OmniSparse: Training-Aware Fine-Grained Sparse Attention for Long-Video MLLMs
Feng Chen, Yefei He, Shaoxuan He, Yuanyu He, Jing Liu, Lequan Lin, Akide Liu, Zhaoyang Li, Jiyuan Zhang, Zhenbang Sun, Bohan Zhuang, Qi Wu
TL;DR
OmniSparse tackles the training-inference gap and inefficiencies of sparse attention in long-video MLLMs by introducing a training-aware, fine-grained sparsity framework. It jointly optimizes across queries, key-values, and heads through query selection, head-aware KV budgeting, and KV cache slimming, applying the same sparsity pattern during training and inference. The method achieves full-attention–level performance while delivering up to 2.7x prefill speedup and 2.4x memory reduction during decoding, outperforming prior training-aware and training-free sparse approaches. This approach enables scalable long-context multimodal reasoning with practical deployment gains in speed and memory for long-video tasks.
Abstract
Existing sparse attention methods primarily target inference-time acceleration by selecting critical tokens under predefined sparsity patterns. However, they often fail to bridge the training-inference gap and lack the capacity for fine-grained token selection across multiple dimensions such as queries, key-values (KV), and heads, leading to suboptimal performance and limited acceleration gains. In this paper, we introduce OmniSparse, a training-aware fine-grained sparse attention framework for long-video MLLMs, which operates in both training and inference with dynamic token budget allocation.
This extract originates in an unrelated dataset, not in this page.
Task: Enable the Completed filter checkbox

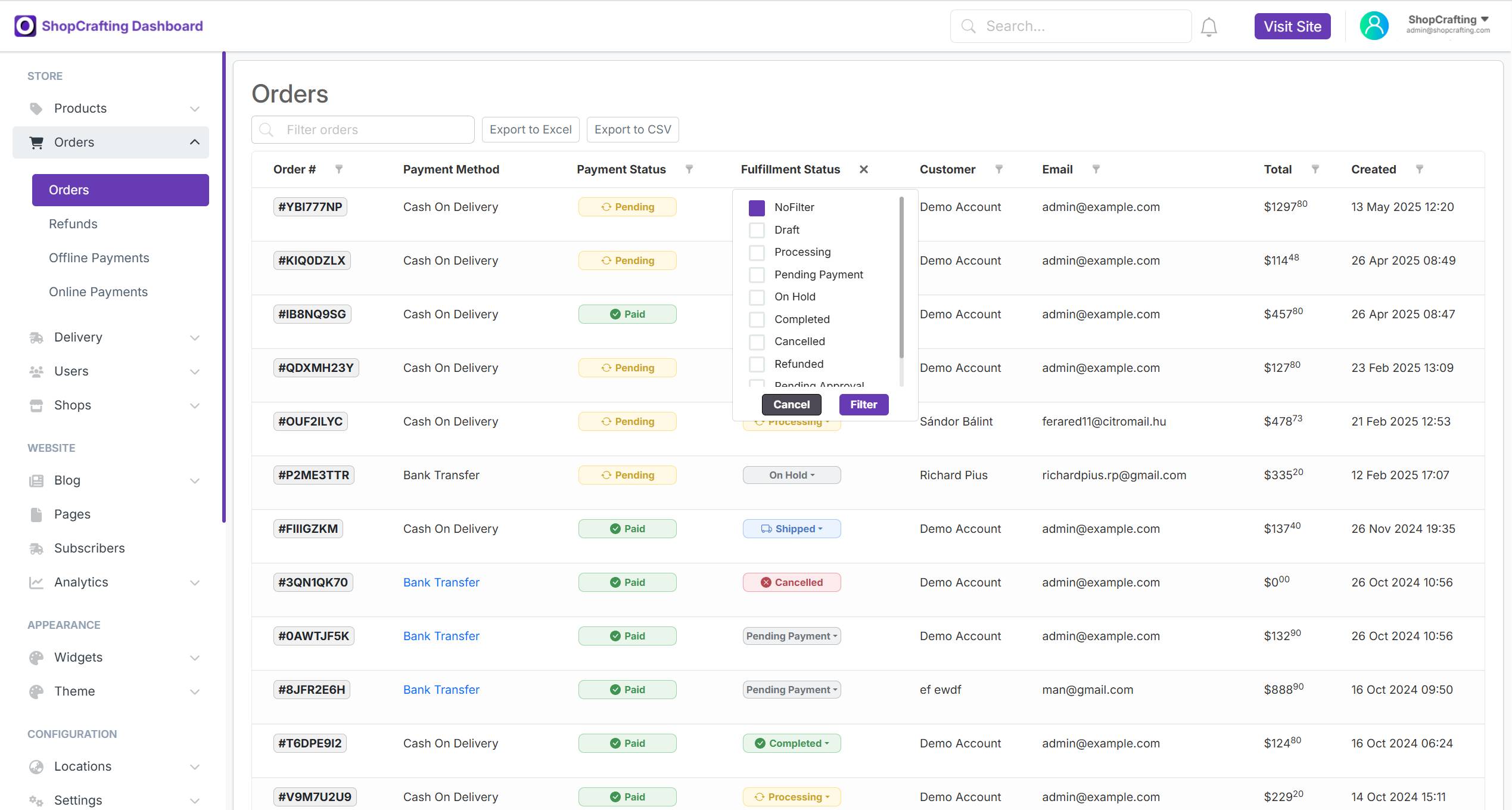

Specifically, OmniSparse contains three adaptive and complementary mechanisms: (1) query selection via lazy-active classification, retaining active queries that capture broad semantic similarity while discarding most lazy ones that focus on limited local context and exhibit high functional redundancy; (2) KV selection with head-level dynamic budget allocation, where a shared budget is determined based on the flattest head and applied uniformly across all heads to ensure attention recall; and (3) KV cache slimming to reduce head-level redundancy by selectively fetching visual KV cache according to the head-level decoding query pattern. Experimental results show that OmniSparse matches the performance of full attention while achieving up to 2.7x speedup during prefill and 2.4x memory reduction during decoding.